Latest And Greatest With NASA


So what’s the latest and greatest regarding NASA? And why should I care, you ask? Hasn't the shuttling of the Space Shuttle Program and cutbacks in funding and lack of vision from our political leaders made this once awesome organization boring and irrelevant? Well, please allow me dispel these thoughts and take you on a tour of the NASA Web site. 

NASA: The National Aeronautics and Space Administration is the agency of the United States that is responsible for the nation's civilian space program and for aeronautics and aerospace research. Since February 2006, NASA's mission statement has been to "pioneer the future in space exploration, scientific discovery, and aeronautics research.” You can check out the latest and greatest in news, missions, multimedia, apps, and other ways to connect with NASA. You can even plan a visit to some of their eighteen facilities across the United States. 

NASA For Students: Have kids? Are you a school teacher, home schooler, or know someone who is? Then the NASA for Educators, the NASA for Students, and the NASA Kids Club and are worth a navigating and Bookmark or save in your Favorites. NASA for Students is broken up into grade groups of: K-4 5-8 9-12 Higher Education Each group has age appropriate links. 

   

NASA also hosts youth ambassadors from around the globe for successful outreach programs. NASA’s Web site is a great site for kids to research homework and for author to research their novels. What about classrooms and partnering with other classrooms around the globe?  

Virtual Tours: Can't work out a visit to a NASA facility? Check out their interactive features such as their Interactive Features and Virtual Tours.  

Connect with NASA: Yep. There's an app for that. Check out the various apps and social networks NASA has such as Facebook and Twitter.  

What's Next For NASA? NASA is conducting an unprecedented array of missions that will seek new knowledge and understanding of Earth, the solar system and the universe. NASA has observatories in Earth orbit and deep space, spacecraft visiting the moon and other planetary bodies, and robotic landers, rovers, and sample return missions. One example is designing and building the capabilities to send humans to explore the solar system and working toward a goal of landing humans on Mars. NASA has a payback on our hard-earned tax dollars, providing great paying jobs, supporting entire communities, and opening doors for incredible future opportunities such as planet colonization and mining asteroids (more on this in a future post). 
Stephen Tremp, author of the BREAKTHROUGH series, has a B.A. in information systems and an MBA degree in global management.
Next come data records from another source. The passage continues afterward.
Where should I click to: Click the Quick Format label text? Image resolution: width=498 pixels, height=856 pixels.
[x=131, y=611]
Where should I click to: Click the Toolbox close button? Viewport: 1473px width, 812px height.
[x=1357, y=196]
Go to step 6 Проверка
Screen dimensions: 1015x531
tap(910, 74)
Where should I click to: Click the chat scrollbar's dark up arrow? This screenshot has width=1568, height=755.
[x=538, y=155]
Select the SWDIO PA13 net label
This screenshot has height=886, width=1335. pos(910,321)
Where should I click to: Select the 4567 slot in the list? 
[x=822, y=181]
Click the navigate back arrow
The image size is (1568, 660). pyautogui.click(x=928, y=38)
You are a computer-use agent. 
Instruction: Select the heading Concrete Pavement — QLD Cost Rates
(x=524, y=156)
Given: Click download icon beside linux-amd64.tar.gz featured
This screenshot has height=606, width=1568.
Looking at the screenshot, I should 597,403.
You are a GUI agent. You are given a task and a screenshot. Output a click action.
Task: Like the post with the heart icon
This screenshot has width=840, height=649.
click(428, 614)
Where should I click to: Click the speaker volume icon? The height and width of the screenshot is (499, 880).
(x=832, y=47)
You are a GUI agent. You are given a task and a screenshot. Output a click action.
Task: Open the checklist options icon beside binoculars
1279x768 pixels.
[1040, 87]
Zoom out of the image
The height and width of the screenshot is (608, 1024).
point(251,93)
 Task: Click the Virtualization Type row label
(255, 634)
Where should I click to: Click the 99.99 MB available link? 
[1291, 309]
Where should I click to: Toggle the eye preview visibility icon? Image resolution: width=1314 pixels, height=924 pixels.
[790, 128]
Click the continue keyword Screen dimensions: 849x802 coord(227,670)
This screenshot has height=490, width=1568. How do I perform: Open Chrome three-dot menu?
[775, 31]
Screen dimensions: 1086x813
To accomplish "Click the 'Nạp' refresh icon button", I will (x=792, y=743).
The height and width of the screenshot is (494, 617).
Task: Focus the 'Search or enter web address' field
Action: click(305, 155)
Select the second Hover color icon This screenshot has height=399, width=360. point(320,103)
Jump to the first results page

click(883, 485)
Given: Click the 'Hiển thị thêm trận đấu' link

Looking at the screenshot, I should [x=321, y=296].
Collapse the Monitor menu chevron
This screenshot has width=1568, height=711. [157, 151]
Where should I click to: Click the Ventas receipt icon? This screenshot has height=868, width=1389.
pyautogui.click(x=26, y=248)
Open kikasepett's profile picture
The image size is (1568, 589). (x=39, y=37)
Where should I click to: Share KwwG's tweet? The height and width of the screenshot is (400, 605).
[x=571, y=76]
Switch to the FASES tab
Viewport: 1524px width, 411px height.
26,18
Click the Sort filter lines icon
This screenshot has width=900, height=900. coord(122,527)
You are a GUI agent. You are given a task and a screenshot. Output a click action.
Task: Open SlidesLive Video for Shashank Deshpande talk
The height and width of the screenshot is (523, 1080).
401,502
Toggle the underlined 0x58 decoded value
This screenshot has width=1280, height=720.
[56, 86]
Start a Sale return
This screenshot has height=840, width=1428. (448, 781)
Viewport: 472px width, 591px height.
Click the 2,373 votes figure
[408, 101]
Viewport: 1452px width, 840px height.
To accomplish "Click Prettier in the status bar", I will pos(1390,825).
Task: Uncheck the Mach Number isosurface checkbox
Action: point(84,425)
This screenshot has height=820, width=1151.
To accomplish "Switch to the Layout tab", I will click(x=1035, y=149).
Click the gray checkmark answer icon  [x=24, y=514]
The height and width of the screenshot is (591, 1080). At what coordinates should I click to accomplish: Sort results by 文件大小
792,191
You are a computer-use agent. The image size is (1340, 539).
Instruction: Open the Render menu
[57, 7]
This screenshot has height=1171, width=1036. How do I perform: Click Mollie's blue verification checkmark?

Stephen has a background in information systems, management, and finance and draws from this varied and complex experiential knowledge to write one-of-a-kind thrillers. His novels are enhanced by current events at the European Organization for Nuclear Research (CERN) and other scientific research facilities around the world. These potential advances have the ability to change the way we perceive our universe and our place in it! 

You can visit Stephen Tremp at Breakthrough Blogs
BREAKTHROUGH and OPENING can be downloaded:  Kindle for $2.99  

12 comments:

  1. Nice to know NASA is still around. I sorta thought they packed up and closed down. Thanks for the info.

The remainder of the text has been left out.